THIRD AMENDMENT TO LEASE
Exhibit.10.28
CERTAIN PORTIONS OF THIS EXHIBIT (INDICATED BY [***]) HAVE BEEN EXCLUDED PURSUANT TO ITEM 601(B)(10) OF REGULATION S-K BECAUSE THEY ARE BOTH NOT MATERIAL AND ARE THE TYPE THAT THE COMPANY TREATS AS PRIVATE AND CONFIDENTIAL.
THIRD AMENDMENT TO LEASE
THIS THIRD AMENDMENT TO LEASE (this “Third Amendment”) is entered into as of this [***] day of [***], [***] (the “Third Amendment Execution Date”), by and between BMR-MEDICAL CENTER DRIVE LLC, a Delaware limited liability company (“Landlord”), and MACROGENICS, INC., a Delaware corporation (“Tenant”).
RECITALS
A. WHEREAS, pursuant to that certain Assignment and Assumption Agreement dated as of [***] (the “Original Assignment Agreement”, as amended by that certain First Amendment to Assignment and Assumption Agreement dated as of [***] (the “First Amendment to Assignment” and collectively with the Original Assignment Agreement, the “Assignment Agreement”) between X. Xxxxx Xxxxxx Institute, Inc. (“JCVI”), as assignor, and Xxxxxx, as assignee, and that certain Landlord Consent dated as of [***] attached to the Original Assignment Agreement and executed by Landlord (the “Original Landlord Consent”), as amended by that certain First Amendment to Landlord Consent dated as of [***] attached to the First Amendment to Assignment and executed by Landlord (the “First Amendment to Landlord Consent” and collectively with the Original Landlord Consent, the “Landlord Consent”), Landlord and Tenant are parties to that certain Lease dated as of [***], as amended by that certain First Amendment to Lease dated as of [***] and that certain Second Amendment to Lease dated as of [***] (the “Second Amendment”) (collectively, the “Existing Lease”), whereby Tenant leases certain premises (the “Premises”) from Landlord at 0000 Xxxxxxx Xxxxxx Xxxxx xx Xxxxxxxxx, Xxxxxxxx (the “Building”);
B. WHEREAS, Landlord and Tenant desire to modify certain provisions of the existing Lease on the terms and conditions set forth in this Third Amendment; and
C. WHEREAS, Landlord and Tenant desire to modify and amend the Existing Lease only in the respects and on the conditions hereinafter stated.
AGREEMENT
NOW, THEREFORE, Landlord and Tenant, in consideration of the mutual promises contained herein and for other good and valuable consideration, the receipt and sufficiency of which are hereby acknowledged, and intending to be legally bound, agree as follows:
1.Definitions. For purposes of this Third Amendment, capitalized terms shall have the meanings ascribed to them in the Existing Lease unless otherwise defined herein. The Existing Lease, as amended by this Third Amendment, is referred to collectively herein as the “Lease.” From and after the date hereof, the term “Lease,” as used in the Existing Lease, shall mean the Existing Lease, as amended by this Third Amendment. To the extent terms are defined in both the Existing Lease and the Third Amendment, the defined terms in this Third Amendment shall control for the entire Lease, as amended.
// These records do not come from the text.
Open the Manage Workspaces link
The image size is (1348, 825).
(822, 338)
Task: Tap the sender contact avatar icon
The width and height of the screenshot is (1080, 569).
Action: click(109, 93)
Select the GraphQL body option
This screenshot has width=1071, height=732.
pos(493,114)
2.Early Access to Premises. Section 5 of the Second Amendment is hereby deleted. Subject to JCVI’s compliance with its obligation to allow Tenant early access to the Premises under Section 2 of the Assignment Agreement, from and after the Third Amendment Execution Date, with respect to the Premises (excluding the Second Floor Premises (as defined in the First
Amendment to Assignment)), Landlord shall use commercially reasonable efforts to grant Tenant access to the Premises and Common Areas prior to the Revised Term Commencement Date for the purposes of conducting design phase inspections, constructing improvements, installing furniture, fixtures and equipment or the placement of personal property, but not for the purpose of conducting Tenant’s business, provided Tenant shall furnish to Landlord evidence satisfactory to Landlord in advance that insurance coverages required of Tenant under the provisions of Article 23 of the Existing Lease are in effect, and such entry shall be subject to all the terms and conditions of the Lease other than the payment of Base Rent or Tenant’s Share of Operating Expenses.
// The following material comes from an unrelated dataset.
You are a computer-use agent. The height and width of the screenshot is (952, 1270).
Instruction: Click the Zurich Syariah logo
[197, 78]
3.Loading Dock. Exhibit K attached hereto shall replace Exhibit K attached to the Second Amendment, and shall hereafter be the Exhibit K referenced in Section 4(g) of the Second Amendment.
4.Broker. Tenant and Landlord each represents and warrants that it has not dealt with any broker or agent in the negotiation for or the obtaining of this Third Amendment, and agrees to reimburse, indemnify, save, defend (at the indemnified party’s option and with counsel reasonably acceptable to the inclemnified party, at the indemnifying party’s sole cost and expense) and hold harmless the indemnified party for, from and against any and all cost or liability for compensation claimed by any such broker or agent employed or engaged by it or claiming to have been employed or engaged by it.
5.Effect of Amendment. Except as modified by this Third Amendment and the Assignment Agreement and Landlord Consent, each as amended through the date hereof, the Existing Lease and all the covenants, agreements, terms, provisions and conditions thereof shall remain in full force and effect and are hereby ratified and affirmed. In the event of any conflict between the terms contained in this Third Amendment and the Existing Lease, the terms herein contained shall supersede and control the obligations and liabilities of the parties.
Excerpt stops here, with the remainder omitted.